* [Document excerpt]:
━━━━━━━━━━

Bolpak Trading Co. Ltd & Ernest Gakure Ng’ang’a v Samuel Mutura Mburu & David Kiburu Macharia [2017] KEHC 1677 (KLR)
Full Case Text
REPUBLIC OF KENYA
IN THE HIGH COURT OF KENYA AT NAIROBI
CIVIL APPEAL NO. 163 OF 2009
1. BOLPAK TRADING CO. LTD………...........1ST APPELLANT
2. ERNEST GAKURE NG’ANG’A………….....2ND APPELLANT
VERSUS
1. SAMUEL MUTURA MBURU
2. DAVID KIBURU MACHARIA………………....RESPONDENT
(Appeal against the original judgment and decree of Hon. Mr. A.O. Aminga (RM) inLimuru SRMCC No. 381 of 2007 delivered on 10th March, 2009)
JUDGMENT
1. The Appellants have filed this appeal on the following grounds:
a) The learned magistrate erred in fact and in law in finding the 4th defendant 30% liable in the face of the evidence presented before the court.
b) The learned magistrate erred in fact and law in finding that the driver of the matatu (2nd appellant) failed to take full safety measures including completely stopping the motor vehicle in view of evidence presented to the court.
c) The learned magistrate erred in law and in fact in failing to find that the 4th defendant (2nd appellant) had exercised all reasonable caution to avoid the accident including slowing down and swerving.

━━━━━━━━━━

* [Work task 1]: Set out the rows as a JSON list of strings, one string per line with blank lines omitted, starting at the line of the rows that contains "coordinates (222, 374)." and continuing through the last row.
The judgment excerpt and the rows come from unrelated sources.

━━━━━━━━━━

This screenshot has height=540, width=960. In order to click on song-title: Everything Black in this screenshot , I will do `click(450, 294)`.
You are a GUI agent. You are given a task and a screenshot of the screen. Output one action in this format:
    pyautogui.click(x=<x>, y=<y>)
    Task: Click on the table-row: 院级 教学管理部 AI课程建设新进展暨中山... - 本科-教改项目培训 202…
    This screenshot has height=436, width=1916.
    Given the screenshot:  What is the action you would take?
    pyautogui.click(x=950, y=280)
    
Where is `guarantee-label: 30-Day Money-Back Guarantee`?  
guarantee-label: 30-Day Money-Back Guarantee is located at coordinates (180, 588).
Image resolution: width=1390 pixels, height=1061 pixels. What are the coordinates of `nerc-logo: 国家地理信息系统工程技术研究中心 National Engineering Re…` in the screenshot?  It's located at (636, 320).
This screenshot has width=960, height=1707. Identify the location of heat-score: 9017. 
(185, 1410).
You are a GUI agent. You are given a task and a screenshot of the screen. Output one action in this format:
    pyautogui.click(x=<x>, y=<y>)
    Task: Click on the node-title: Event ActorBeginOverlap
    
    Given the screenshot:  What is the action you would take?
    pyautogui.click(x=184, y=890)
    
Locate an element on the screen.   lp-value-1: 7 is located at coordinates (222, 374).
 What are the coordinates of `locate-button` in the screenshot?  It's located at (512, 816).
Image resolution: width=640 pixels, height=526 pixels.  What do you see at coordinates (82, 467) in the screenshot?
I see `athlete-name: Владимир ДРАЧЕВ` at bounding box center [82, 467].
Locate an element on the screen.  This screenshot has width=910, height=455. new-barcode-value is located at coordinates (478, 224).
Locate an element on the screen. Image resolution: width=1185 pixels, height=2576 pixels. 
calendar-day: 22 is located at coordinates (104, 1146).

━━━━━━━━━━

* [Work task 2]: Output the judgment excerpt word for word, starting at "Full Case Text" and stopping after "to the court.".

* [Task output 1]:
[
  "Locate an element on the screen.   lp-value-1: 7 is located at coordinates (222, 374).",
  " What are the coordinates of `locate-button` in the screenshot?  It's located at (512, 816).",
  "Image resolution: width=640 pixels, height=526 pixels.  What do you see at coordinates (82, 467) in the screenshot?",
  "I see `athlete-name: Владимир ДРАЧЕВ` at bounding box center [82, 467].",
  "Locate an element on the screen.  This screenshot has width=910, height=455. new-barcode-value is located at coordinates (478, 224).",
  "Locate an element on the screen. Image resolution: width=1185 pixels, height=2576 pixels. ",
  "calendar-day: 22 is located at coordinates (104, 1146)."
]

* [Task output 2]:
Full Case Text
REPUBLIC OF KENYA
IN THE HIGH COURT OF KENYA AT NAIROBI
CIVIL APPEAL NO. 163 OF 2009
1. BOLPAK TRADING CO. LTD………...........1ST APPELLANT
2. ERNEST GAKURE NG’ANG’A………….....2ND APPELLANT
VERSUS
1. SAMUEL MUTURA MBURU
2. DAVID KIBURU MACHARIA………………....RESPONDENT
(Appeal against the original judgment and decree of Hon. Mr. A.O. Aminga (RM) inLimuru SRMCC No. 381 of 2007 delivered on 10th March, 2009)
JUDGMENT
1. The Appellants have filed this appeal on the following grounds:
a) The learned magistrate erred in fact and in law in finding the 4th defendant 30% liable in the face of the evidence presented before the court.
b) The learned magistrate erred in fact and law in finding that the driver of the matatu (2nd appellant) failed to take full safety measures including completely stopping the motor vehicle in view of evidence presented to the court.